» TRECHO ESCOLHIDO
2.5.1 Sensibilização Materna

Segundo CARVALHO (2001), mulheres Rh- produzem anticorpos anti-Rh ao gerarem filhos Rh+. Durante a gravidez, e principalmente na hora do parto, ocorrem rupturas na placenta, com passagem de hemácias da criança Rh+ para a circulação da mãe. Isso estimula a produção de anticorpos anti-Rh e adquirir a memória imunitária, ficando sensibilizada quando ao factor Rh. Na primeira gravidez a sensibilização é geralmente pequena e o nível de anticorpos no sangue não chega a afectar a criança. Na hora do parto, porém, a sensibilização é grande, de modo que, em uma segunda gestação, se o feto for Rh+, o sistema imunológico já está preparando e vacinado contra o factor Rh, os anticorpos anti-Rh atravessam a placenta e destroem as hemácias fetais, processo que continua no recém-nascido.


Diagnóstico

A confirmação do diagnóstico da Eritroblastose fetal pode ser realizado através de amniocentese e análise de bilirrubina no líquido amniótico. Níveis alterados de bilirrubina indicam hemólise fetal e pode haver a necessidade de transfusão intra-uterina e ou a interrupção imediata da gestação (WHALEY e WONG, 1989). 


Também pode ser diagnosticada através do Teste de Coombs Indirecto, aumento de anticorpos anti-Rh na circulação materna e o Teste de Coombs Directo, após o nascimento, pela detecção de anticorpos ligados a eritrócitos na circulação fetal, a partir do cordão umbilical.


Exames à serem realizados pelo Recém-Nascido:  

Grupo Sanguíneo e Factor Rh;

Bilirrubina total e fracções;

Entre outros. 


Exames à serem realizados pela Mãe : 

Grupo Sanguíneo e Factor Rh; 

Pesquisa de anticorpos; 

Entre outros.

» DADOS FORNECIDOS
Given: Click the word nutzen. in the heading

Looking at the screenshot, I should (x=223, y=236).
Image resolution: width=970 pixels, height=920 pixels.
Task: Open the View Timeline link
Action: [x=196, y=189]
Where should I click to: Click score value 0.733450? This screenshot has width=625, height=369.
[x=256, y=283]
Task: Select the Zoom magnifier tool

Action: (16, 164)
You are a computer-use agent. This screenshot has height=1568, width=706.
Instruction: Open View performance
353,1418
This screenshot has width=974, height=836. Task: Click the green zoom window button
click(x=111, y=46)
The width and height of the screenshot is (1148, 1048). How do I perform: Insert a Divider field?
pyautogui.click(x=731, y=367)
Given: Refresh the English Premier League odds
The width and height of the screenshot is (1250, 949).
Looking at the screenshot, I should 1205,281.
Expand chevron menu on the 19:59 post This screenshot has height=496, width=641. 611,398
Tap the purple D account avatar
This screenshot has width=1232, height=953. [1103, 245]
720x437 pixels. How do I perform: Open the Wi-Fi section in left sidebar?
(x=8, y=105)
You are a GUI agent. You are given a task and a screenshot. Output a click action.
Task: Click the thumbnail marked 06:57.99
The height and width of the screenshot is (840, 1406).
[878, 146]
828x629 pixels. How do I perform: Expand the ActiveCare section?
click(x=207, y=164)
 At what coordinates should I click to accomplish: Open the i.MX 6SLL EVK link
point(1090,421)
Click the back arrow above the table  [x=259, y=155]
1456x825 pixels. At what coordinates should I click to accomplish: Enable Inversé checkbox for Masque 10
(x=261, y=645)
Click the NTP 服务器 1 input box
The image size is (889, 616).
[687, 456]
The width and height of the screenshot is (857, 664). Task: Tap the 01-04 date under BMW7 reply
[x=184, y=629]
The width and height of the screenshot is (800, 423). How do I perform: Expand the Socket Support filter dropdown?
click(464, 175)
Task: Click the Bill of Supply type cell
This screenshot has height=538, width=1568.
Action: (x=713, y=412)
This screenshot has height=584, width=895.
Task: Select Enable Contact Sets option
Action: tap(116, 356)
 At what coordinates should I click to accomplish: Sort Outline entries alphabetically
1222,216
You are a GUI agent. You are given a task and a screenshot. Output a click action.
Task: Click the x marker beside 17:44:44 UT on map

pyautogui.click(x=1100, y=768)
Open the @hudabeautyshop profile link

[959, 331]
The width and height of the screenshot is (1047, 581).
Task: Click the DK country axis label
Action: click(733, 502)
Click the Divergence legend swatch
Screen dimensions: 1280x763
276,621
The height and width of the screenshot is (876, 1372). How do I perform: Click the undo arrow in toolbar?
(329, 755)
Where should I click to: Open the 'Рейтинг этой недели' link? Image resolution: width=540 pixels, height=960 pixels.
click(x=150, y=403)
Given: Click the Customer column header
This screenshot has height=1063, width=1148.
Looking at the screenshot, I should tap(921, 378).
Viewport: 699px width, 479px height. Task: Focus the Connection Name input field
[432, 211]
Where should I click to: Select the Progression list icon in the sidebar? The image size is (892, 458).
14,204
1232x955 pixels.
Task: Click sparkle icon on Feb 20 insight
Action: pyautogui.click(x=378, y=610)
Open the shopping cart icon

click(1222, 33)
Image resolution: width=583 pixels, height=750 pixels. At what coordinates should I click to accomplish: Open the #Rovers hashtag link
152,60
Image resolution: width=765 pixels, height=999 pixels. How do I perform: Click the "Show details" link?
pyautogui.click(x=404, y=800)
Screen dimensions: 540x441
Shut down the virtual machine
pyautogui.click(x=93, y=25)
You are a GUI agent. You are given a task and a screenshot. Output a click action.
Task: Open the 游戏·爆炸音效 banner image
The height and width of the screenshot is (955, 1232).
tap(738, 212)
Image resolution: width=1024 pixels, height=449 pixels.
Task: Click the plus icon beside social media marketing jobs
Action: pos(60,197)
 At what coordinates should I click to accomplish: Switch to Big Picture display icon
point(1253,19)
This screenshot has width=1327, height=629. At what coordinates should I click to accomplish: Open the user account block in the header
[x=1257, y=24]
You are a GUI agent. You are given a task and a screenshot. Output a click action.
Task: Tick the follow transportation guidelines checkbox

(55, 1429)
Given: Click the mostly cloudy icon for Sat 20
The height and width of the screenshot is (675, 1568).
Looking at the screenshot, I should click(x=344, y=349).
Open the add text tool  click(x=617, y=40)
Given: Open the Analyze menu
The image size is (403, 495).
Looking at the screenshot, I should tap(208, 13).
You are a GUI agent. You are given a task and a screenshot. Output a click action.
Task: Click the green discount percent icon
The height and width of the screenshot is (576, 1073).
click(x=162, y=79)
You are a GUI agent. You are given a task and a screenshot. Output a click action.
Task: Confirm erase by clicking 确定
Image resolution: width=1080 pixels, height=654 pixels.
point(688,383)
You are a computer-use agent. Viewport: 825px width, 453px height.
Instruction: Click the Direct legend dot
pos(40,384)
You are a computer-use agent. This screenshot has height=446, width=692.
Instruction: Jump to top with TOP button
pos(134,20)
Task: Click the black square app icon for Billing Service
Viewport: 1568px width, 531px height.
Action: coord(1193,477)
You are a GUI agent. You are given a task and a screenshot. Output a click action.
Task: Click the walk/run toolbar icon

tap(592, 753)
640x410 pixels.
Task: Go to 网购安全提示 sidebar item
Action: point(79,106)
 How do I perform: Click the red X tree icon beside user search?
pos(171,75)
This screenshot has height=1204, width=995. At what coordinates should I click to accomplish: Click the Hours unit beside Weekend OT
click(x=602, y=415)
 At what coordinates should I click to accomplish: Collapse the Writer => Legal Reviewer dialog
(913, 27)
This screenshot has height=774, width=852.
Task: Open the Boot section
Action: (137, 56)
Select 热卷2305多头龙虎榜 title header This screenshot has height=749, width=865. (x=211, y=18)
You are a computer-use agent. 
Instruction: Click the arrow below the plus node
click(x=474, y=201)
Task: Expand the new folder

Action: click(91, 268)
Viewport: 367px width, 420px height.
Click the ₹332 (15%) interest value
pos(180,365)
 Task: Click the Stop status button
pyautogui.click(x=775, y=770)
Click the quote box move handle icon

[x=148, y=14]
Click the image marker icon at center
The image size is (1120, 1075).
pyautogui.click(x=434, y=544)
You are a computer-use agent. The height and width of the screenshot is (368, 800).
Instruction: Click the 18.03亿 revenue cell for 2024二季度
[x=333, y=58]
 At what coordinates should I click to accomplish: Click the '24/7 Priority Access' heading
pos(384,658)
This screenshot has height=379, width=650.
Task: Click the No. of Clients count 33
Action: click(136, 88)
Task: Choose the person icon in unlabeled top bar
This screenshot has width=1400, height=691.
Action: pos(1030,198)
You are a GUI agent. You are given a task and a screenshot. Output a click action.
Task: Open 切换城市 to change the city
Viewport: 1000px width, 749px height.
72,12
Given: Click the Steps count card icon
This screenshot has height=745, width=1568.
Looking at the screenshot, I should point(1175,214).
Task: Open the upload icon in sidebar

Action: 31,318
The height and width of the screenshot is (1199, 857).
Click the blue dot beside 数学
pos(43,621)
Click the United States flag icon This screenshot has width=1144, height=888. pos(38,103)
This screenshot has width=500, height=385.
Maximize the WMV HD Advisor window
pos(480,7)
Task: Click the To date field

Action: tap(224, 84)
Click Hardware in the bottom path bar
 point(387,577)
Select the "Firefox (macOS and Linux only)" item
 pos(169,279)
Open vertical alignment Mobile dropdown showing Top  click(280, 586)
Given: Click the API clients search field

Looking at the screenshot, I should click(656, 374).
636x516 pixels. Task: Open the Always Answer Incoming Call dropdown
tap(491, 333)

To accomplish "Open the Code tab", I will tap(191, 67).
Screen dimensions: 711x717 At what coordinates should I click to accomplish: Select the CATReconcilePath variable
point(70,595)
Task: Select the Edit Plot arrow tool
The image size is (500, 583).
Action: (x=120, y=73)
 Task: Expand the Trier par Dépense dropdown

» O QUE SE PEDE
Transcreva a parte do trecho que vai de "A confirmação do" até "e WONG, 1989).". As linhas não têm nenhuma relação com o trecho.

» RESPOSTA
A confirmação do diagnóstico da Eritroblastose fetal pode ser realizado através de amniocentese e análise de bilirrubina no líquido amniótico. Níveis alterados de bilirrubina indicam hemólise fetal e pode haver a necessidade de transfusão intra-uterina e ou a interrupção imediata da gestação (WHALEY e WONG, 1989).